Olavo de Carvalho sugere em texto que, caso Bolsonaro se eleja, imediatamente à sua posse seus opositores sejam não apenas derrotados mas totalmente destruídos enquanto grupos, organizações e até indivíduos. Ele diz que os que consideram Bolsonaro uma ameaça à democracia não estão lutando para vencer uma eleição e sim “pela sobrevivência política, social e até física”. Isso é anúncio de autoritarismo matador.
Bolsonaro já disse que a ditadura matou pouco, já apareceu usando tripé de câmera como fuzil a metralhar petistas, já louvou o torturador e assassino coronel Brilhante Ustra. Quando atacado a faca por um maníaco, todos os outros concorrentes à presidência condenaram veementemente o atentado e seu autor; quando um eleitor seu matou um artista baiano que declarara voto no PT, Bolsonaro disse que não tinha nada a ver com isso.
Escalada da violência – Esse texto de Olavo anuncia uma escalada de ações violentas e conclama seus seguidores a perpetrá-las tão logo Bolsonaro chegue (se ele chegar) ao Alvorada.
É evidente que todo cidadão brasileiro que mereça esse nome –seja ele Fernando Henrique Cardoso, Roberto Carlos, Roberto Schwartz, Suzana Vieira, Chico Buarque, Luiz Tenório de Oliveira Lima, Letícia Sabatela, Fernando Haddad, Zezé de Camargo, Miriam Leitão ou ACM Neto– deve agir contra a possibilidade de eleição de Bolsonaro. A não ser que este desautorize publicamente o texto de Olavo. Único modo, aliás, de dar credibilidade a suas tentativas de amenizar o sentido de seus antigos brados.
FAKE NEWS – Olavo, o sub-Heidegger do nosso sub-Hitler (ou sub-Spengler do nosso sub-Goebels), diz que petistas, artistas, mídia, professores, jornalistas e intelectuais apelam a recursos ilícitos e imorais para obter vitória. No entanto, acabo de ler um texto em letras grandes, produzido pelos correligionários do capitão, que diz: “O PT QUEBRA IMAGENS, ESFREGA O CRUCIFIXO NOS ÓRGÃOS GENITAIS, URINAM (sic) NA BÍBLIA E AGORA QUER APOIO CATÓLICO“.
Deve ser a milionésima fake news expedida pela campanha bolsonarista. Olavo é figura histórica da antiesquerda. Catequizou gerações de jovens brasileiros a um anticomunismo delirante e ressentido.
ISLAMISMO – Faz décadas uma jovem conhecida minha tinha se convertido ao islamismo através dos ensinamentos de Olavo, seu carismático professor. A força dos parágrafos de Fritjof Schuon, autor que li fascinado, devem ter chegado com beleza aos ouvidos da moça, através das explanações brilhantes de Olavo.
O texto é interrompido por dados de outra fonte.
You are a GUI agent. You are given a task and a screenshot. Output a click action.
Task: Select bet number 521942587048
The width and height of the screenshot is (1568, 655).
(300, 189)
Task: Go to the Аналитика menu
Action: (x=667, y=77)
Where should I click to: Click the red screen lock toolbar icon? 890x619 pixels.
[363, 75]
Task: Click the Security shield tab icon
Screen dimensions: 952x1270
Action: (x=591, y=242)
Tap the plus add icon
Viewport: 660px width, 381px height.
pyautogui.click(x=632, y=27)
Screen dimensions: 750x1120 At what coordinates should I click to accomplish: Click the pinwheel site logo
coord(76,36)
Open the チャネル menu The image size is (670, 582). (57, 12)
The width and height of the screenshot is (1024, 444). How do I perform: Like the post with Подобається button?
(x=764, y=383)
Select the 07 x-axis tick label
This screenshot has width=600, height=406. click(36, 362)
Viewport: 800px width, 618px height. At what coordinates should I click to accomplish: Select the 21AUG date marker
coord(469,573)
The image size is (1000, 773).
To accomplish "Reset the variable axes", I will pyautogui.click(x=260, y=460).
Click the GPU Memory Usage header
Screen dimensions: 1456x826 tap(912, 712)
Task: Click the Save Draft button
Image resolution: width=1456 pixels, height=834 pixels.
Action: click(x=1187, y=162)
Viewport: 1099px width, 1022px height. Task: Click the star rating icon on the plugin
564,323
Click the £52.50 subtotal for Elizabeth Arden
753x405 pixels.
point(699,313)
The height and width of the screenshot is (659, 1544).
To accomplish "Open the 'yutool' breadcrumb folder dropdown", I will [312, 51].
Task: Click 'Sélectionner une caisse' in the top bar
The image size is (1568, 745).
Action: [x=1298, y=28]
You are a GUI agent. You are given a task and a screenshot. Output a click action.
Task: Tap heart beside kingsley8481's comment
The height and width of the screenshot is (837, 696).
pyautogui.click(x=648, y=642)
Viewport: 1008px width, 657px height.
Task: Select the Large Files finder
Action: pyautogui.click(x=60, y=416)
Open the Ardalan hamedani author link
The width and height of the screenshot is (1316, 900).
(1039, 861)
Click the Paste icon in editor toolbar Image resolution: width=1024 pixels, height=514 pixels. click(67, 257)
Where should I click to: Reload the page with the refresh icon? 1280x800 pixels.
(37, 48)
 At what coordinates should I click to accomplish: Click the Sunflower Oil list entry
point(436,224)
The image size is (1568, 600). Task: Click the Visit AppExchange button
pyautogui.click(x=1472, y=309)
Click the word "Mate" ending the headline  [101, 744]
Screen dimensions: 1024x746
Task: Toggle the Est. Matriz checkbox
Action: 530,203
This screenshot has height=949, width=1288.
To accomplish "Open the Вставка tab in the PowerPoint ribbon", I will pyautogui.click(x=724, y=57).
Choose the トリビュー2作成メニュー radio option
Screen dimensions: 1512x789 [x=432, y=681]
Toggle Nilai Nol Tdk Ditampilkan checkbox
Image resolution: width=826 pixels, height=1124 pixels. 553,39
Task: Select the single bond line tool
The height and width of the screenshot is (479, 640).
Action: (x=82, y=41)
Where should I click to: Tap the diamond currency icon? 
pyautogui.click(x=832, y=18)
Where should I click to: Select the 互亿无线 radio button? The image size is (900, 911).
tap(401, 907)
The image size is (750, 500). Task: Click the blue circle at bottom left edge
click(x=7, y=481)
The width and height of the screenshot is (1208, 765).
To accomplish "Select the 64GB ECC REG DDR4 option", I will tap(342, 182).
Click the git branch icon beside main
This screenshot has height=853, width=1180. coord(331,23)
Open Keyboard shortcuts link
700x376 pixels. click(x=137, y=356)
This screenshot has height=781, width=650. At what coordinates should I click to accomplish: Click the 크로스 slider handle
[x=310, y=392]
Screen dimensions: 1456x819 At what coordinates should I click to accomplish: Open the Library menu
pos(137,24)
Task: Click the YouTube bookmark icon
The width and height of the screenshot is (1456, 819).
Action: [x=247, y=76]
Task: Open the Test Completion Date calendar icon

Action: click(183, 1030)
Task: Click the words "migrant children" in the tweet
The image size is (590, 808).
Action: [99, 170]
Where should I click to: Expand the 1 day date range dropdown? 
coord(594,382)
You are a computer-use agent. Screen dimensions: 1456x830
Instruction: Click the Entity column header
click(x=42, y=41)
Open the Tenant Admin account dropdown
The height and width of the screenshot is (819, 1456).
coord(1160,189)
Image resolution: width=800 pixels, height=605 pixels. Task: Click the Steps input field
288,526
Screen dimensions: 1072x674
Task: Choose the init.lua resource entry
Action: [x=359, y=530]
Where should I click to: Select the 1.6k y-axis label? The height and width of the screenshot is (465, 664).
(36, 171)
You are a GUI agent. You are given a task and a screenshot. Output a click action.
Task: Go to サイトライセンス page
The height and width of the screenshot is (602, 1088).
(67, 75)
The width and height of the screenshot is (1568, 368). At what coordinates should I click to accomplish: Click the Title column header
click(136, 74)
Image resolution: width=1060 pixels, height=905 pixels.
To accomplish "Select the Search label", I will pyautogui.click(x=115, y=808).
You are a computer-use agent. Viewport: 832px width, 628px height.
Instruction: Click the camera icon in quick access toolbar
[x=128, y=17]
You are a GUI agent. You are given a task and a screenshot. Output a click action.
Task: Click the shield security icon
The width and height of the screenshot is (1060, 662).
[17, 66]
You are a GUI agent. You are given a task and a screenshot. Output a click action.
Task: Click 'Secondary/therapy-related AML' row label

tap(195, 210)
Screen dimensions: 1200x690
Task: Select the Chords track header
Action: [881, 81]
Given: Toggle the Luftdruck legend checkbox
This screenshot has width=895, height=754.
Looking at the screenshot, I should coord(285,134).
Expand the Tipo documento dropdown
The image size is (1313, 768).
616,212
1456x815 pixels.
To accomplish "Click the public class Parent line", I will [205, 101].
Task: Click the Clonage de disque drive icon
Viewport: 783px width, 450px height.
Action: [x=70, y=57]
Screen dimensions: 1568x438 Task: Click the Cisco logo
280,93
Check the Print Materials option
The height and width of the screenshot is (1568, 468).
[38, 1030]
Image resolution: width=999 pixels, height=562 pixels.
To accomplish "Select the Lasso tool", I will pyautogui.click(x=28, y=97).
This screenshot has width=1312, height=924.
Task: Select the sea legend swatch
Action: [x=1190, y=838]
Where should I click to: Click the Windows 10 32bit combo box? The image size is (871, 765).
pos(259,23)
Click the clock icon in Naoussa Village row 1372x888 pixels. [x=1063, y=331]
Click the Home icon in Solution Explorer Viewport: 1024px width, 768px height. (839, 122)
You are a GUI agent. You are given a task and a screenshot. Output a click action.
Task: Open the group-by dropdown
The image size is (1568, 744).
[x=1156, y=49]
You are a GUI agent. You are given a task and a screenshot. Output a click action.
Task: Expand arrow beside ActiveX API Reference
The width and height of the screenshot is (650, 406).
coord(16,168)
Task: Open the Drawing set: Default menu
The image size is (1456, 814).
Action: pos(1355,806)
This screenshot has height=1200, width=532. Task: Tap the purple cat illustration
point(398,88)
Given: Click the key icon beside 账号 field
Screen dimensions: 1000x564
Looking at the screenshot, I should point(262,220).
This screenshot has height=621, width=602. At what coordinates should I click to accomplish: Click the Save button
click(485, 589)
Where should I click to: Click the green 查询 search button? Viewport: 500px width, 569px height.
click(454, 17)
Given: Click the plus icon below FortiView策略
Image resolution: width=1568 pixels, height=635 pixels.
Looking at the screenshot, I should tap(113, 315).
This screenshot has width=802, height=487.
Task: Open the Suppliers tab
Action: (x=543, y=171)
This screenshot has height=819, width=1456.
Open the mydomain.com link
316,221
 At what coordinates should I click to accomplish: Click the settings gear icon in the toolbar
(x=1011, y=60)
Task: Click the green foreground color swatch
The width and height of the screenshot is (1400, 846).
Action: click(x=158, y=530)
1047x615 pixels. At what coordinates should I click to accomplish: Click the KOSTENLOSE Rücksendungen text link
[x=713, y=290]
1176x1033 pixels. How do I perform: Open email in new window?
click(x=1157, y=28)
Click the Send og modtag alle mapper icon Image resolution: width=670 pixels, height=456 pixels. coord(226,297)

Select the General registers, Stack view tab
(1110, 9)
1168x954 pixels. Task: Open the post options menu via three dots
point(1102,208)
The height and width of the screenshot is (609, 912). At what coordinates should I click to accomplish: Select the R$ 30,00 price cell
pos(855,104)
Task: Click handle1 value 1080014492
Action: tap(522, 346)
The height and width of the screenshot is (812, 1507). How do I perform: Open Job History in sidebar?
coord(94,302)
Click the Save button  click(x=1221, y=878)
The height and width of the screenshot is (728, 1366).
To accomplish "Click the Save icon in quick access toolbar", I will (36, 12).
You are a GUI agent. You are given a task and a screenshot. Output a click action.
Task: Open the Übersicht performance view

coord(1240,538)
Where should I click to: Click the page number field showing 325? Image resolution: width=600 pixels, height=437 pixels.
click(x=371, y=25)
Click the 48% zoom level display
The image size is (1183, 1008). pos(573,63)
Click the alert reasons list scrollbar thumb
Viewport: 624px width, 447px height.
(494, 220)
Mas desconfio de que o que o animava não era a beleza do Islã, sua tradição, sua riqueza espiritual. O que o entusiasmava eram as teocracias tardias que o desfiguram.
Olavo hoje posa nos EUA segurando arma pesada. Quão útil será sua cruzada para a indústria armamentista? É-se inocente útil mesmo quando se torna paranoicamente suspicaz. Para ele, o que há na aventura da modernidade é necessariamente o mal.
AO SEU LADO – Intelectual erudito e mente insana, nem sabe que eu só sei de um caso de artista que masturbava-se com um crucifixo (ele o declarou em entrevista na TV) –e era justamente um que hoje aparece ao seu lado.
Eu nunca fui petista. Nunca fui comunista. Odeio ter ouvido de Dirceu que o caso não é de ganhar eleição mas de tomar o poder. Meu pai me ensinou a ser anti-stalinista e, vendo a discrepância entre a vida real dos trabalhadores e os planos das “vanguardas” políticas, aprendi a ser anti-leninista (diante das filas para ver a múmia de Lenin em Moscou, reafirmou-se meu desprezo: detesto o mais ínfimo resquício de culto à personalidade que ronda Lula). Mas farei o que me for possível para vencer o crescimento da desigualdade e, acima de tudo, defenderei os direitos da pessoa humana.
Considero o texto de Olavo incitação à violência. Convoco meus concidadãos a repudiá-lo. Ou vamos fingir que o candidato dele já venceu a eleição e, por isso, pode mandar matar quem não votou nele? Respeitarei como presidente quem quer que se eleja. Mas exijo dele que exiba compromisso com os direitos da pessoa humana e, como os outros cidadãos, rejeite o que foi sugerido por Olavo de Carvalho.